SKOWHEGAN — Two educators with decades of combined experience will be joining the administrative staff within Maine School Administrative District 54 this fall.

Robert Rodrigue Contributed photo

The district’s Board of Directors decided this week to hire Christy Johnson as the principal for North Elementary and Margaret Chase Smith schools in Skowhegan, and Robert Rodrigue as principal at Mill Stream Elementary School in Norridgewock.

Rodrigue joins the district after 18 years spent in Oakland-based Regional Unit 18, most recently serving the last three years as a physical education teacher. Prior to this role, Rodrigue worked in the special education department for 14 years in the district.

After interviewing candidates, the district’s personnel committee selected Rodrigue and Johnson and a representative from the committee said that the board approve the recommendation on a two-year contract.

Christy Johnson Contributed photo

Johnson, who also has served on the school district’s board of directors since October 2018, joins MSAD 54 from Kennebec Valley Community College, where she is director of learning commons. Johnson has held a range of teaching positions in various states and systems, beginning in 2000. A 1990 graduate from Skowhegan Area High School, Johnson said that her experience on the board is what solidified her decision to return to K-12 education.

Prior to beginning her new position at North Elementary and Margaret Chase Smith schools on July 1, Johnson must resign from her position on the board.


Johnson’s position is split between two Skowhegan elementary schools and Superintendent Jon Moody said that the hope is that the district can hire a teacher-leader position at North Elementary School.

“Our hope is that by offering a teacher-leader position at North Elementary school that we can provide additional supports when the principal is dealing with someone in the other building,” Moody said.

MSAD 54 serves the towns of Canaan, Cornville, Mercer, Norridgewock, Skowhegan and Smithfield.


At a straw poll vote last month, the community was unanimous in its support of the Margaret Chase Smith School site being the location for a new school to replace North Elementary.

North Elementary School, at 33 Jewett St., qualified for the state’s Major Capital School Construction Programs, ranking No. 2 out of 74 schools. Completed in 1954, the school originally served students in kindergarten through fourth grade. It now serves about 165 students in prekindergarten and kindergarten.


Previously, a recommendation has been made from the MSAD 54 Building Committee to pursue a consolidated elementary school “that will address the needs of the district for many years to come.” Consolidating would add an additional 400 students to the building, bringing the total to about 660.
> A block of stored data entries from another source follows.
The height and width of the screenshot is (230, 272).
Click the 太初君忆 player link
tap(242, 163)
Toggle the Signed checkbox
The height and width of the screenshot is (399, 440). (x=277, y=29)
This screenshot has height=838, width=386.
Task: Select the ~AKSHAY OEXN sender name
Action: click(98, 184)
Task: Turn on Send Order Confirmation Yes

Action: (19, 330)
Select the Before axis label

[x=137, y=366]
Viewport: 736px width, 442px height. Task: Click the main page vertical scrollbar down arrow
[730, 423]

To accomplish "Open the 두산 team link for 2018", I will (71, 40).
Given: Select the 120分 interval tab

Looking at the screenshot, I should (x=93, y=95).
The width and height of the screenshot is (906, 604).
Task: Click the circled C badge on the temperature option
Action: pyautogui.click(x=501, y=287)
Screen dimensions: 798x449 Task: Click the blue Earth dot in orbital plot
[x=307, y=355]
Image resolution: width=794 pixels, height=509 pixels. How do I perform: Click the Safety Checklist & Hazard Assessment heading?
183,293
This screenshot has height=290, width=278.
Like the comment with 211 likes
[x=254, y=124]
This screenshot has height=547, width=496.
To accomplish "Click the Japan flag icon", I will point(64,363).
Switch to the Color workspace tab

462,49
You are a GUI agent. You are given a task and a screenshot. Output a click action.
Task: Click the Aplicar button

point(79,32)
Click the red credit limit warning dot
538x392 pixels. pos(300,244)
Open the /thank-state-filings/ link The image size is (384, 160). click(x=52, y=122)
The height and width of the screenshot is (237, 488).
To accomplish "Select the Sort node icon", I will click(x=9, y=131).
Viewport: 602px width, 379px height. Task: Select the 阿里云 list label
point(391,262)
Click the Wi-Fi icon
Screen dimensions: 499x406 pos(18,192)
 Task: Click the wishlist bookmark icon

While the current North Elementary School site is not suitable for a new school due to the size of the property, the bus garage on Heselton Street would be relocated there, Moody has previously said.

Next, Moody said the group will meet with the state’s Construction Committee later this month and hopes to bring the site forward for approval with the state’s Department of Education on July 14. Additionally, meetings with staff began last month to gather input to develop “educational specifications,” which help with the concept design phase of the project.

“Ed specs will continue through the early fall and will include feedback not only from staff, but also from parents and students,” Moody said. “Concept design will begin at the end of the summer and will continue through early winter.”

Moody hopes the project will break ground by the end of 2023, take a year and a half to construct, and be open for students for the fall of 2025. A timeline of the project can be found on the district’s website.


Following the state’s recent guidance, students in Skowhegan schools will return in the fall at full capacity, with masks only being recommended to students who have not been vaccinated. It is unclear what the guidance for staff is as district’s around the state wait for new guidance to be issued throughout the summer months.

The announcement comes after Gov. Janet Mills announced the decision to lift the state’s coronavirus pandemic state of emergency at the end of the month. Effective July 1, the Maine Department of Education’s health and safety standards will shift from requirement to recommendation, allowing for district’s to adopt their own policies on masking and distancing requirements.